Charles Aznavour pendant un concert, le 30 septembre 2006, à Erevan. / PATRICK KOVARIK / AFP

Si Charles Aznavour fait lentement ses adieux à la scène, il n’a pas encore décidé d’arrêter sa production discographique. Au mois d’octobre 2006, il s’envole pour Cuba enregistrer un nouvel album. Puis, en France, Colore ma vie sort en février 2007. Charles Aznavour y aborde le thème de la mort, parle d’immigration et d’intégration et, dans La Terre meurt, de la responsabilité de chacun en matière d’écologie.

Le 26 décembre 2008, le président de la République d’Arménie, Serge Sargsian, lui accorde la citoyenneté, puis devient en 2009 ambassadeur d’Arménie en Suisse. A l’automne 2009, il publie une autobiographie intimiste, intitulée A voix basse (Don Quichotte/Le Seuil).
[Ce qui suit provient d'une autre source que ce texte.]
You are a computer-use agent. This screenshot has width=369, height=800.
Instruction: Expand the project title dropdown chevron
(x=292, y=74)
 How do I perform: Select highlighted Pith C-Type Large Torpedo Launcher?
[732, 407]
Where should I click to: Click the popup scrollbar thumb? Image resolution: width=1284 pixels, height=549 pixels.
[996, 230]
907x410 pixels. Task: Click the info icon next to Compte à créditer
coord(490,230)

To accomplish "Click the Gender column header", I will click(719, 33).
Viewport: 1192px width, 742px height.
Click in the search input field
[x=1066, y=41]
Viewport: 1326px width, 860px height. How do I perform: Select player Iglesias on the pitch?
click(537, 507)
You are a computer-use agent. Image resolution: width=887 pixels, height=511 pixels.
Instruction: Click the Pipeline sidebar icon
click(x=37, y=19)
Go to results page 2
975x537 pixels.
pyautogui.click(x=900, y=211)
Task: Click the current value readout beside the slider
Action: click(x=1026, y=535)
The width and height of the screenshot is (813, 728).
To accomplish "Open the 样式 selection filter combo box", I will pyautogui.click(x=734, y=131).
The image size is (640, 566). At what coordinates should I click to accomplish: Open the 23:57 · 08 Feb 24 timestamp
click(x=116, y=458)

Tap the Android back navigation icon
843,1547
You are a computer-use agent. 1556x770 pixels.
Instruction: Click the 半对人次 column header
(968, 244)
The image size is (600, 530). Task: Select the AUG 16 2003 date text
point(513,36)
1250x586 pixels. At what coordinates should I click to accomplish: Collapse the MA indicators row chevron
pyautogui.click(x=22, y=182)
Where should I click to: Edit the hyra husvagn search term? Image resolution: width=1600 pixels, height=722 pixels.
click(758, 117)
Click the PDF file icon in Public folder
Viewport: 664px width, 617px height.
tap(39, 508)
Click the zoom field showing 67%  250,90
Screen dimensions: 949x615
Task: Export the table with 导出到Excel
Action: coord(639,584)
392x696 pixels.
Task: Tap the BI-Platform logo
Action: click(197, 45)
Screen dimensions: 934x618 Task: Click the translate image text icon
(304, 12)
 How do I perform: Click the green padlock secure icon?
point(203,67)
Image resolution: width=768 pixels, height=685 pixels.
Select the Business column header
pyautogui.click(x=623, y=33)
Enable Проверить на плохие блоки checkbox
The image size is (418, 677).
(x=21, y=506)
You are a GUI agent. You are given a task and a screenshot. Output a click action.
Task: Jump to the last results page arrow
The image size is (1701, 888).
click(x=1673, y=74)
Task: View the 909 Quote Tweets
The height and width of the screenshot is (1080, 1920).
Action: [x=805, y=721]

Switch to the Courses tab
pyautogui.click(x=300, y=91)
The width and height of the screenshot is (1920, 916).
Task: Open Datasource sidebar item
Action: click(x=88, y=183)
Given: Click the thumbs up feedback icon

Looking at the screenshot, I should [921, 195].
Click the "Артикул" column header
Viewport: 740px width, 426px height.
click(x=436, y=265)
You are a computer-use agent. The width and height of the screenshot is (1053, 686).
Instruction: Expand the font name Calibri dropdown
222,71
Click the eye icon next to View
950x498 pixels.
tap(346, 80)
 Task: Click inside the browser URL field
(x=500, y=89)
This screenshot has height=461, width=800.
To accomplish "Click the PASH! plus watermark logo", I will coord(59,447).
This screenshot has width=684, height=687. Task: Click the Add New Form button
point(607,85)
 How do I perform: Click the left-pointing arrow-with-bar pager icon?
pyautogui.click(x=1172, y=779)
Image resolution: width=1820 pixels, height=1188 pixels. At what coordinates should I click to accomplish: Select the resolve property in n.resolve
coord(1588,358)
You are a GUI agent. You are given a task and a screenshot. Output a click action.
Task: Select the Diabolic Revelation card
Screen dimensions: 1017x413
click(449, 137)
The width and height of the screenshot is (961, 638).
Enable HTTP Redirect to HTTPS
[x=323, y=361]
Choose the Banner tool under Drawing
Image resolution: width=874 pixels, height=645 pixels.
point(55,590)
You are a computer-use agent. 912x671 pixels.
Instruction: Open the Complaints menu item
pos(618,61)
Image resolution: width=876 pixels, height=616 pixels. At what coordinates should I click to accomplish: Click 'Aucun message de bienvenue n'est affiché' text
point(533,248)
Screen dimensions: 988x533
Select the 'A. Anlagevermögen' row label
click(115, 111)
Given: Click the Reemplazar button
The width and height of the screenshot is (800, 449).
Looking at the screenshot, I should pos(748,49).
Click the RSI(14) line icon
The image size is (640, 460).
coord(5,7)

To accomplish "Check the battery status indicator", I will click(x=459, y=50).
Infatigable, il continue à donner des concerts à travers le monde, comme à Moscou en décembre 2011 ou à Los Angeles en avril 2012. En 2015 et 2016, on le retrouve au Palais des sports, et, en décembre 2017, à l’AccorHotels Arena de Paris-Bercy où il étonne par son aisance devant 20 000 spectateurs enthousiasmés.

Charles Aznavour, en quelques dates

22 mai 1924 Naissance à Paris.

1933 Débute dans de petits rôles au théâtre et au cinéma.

1942 Rencontre Pierre Roche qui met en musique ses textes.

1946 Rencontre Edith Piaf.

1948 Enregistre ses premiers disques.

1955 « Sur ma vie ».

1963 « La Mamma ». Triomphe à New York.

1964 « Que c’est triste Venise ».

1972 « Comme ils disent ».

1989 « Pour toi Arménie ».

2015 « Encores », dernier album.

1er octobre 2018 Mort à son domicile dans les Alpilles (Bouches-du-Rhône).